I'd say the reason that a lot of people can use Perl without learning OO is a good thing. It means they can get things done without having to bother learning too much, a few basic commands and you have a useful program which you can understand.

Ever seen how much hand-waving most Java books end up doing when trying to explain what the 'public static void main' bit means in their Hello World programs? When people want to get things done (Which is the real purpose of a language) Perl doesn't stand in their way unless asked to.

Perl is a nice 'compromise' language which shapes itself around you rather than the other way around.

If people begin to want to write large programs they will (hopefully) read up in a few of the right places and realise the proper way to do this. Now is when they'll learn OO, and in my mind now is when they need to learn OO. Personally I don't consider Perl to be the ideal language to learn classical OO from, it uses too many of it's own mannerisms and when looking at OO Perl it's difficult to tell the wood from the trees.

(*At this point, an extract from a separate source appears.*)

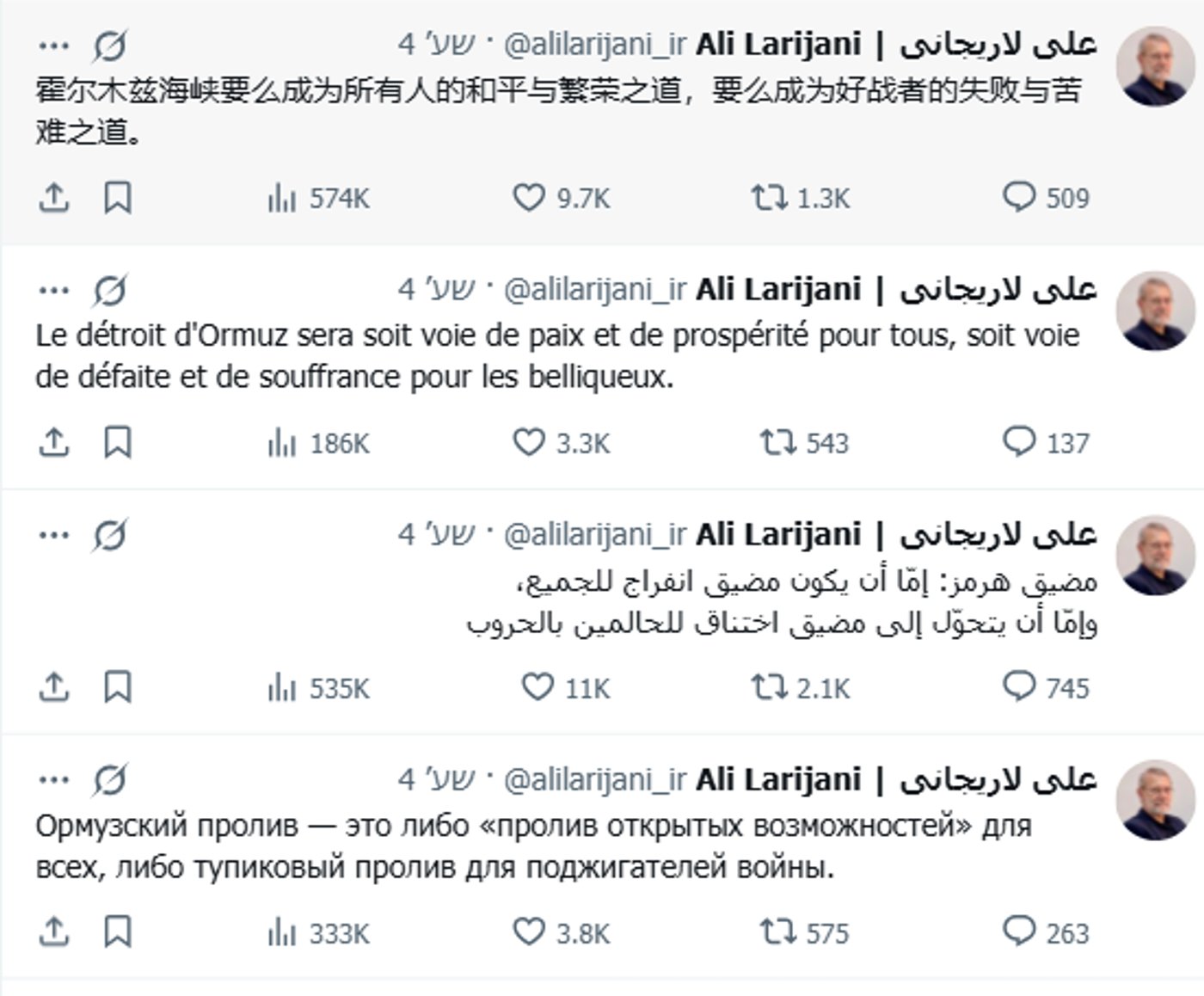
Task: Open more menu on the French tweet
Action: (53, 291)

All things considered though I don't think Java or C++ s the ideal language to learn OO either. Both are good languages which I do use (I was hired as a C++ coder here, and am sometimes called upon to give my own odd perspectives helping the main team which are Java people), but Java lacks too many things which I think OO programmers should know (Multiple inheritance, Operator Overloading, Pre and Post conditions.. etc.), and C++ both lacks them and adds in some tricksie memory handling. If learning OO is the goal I'd point people towards Eiffel. I'd never really suggest using it in production, though.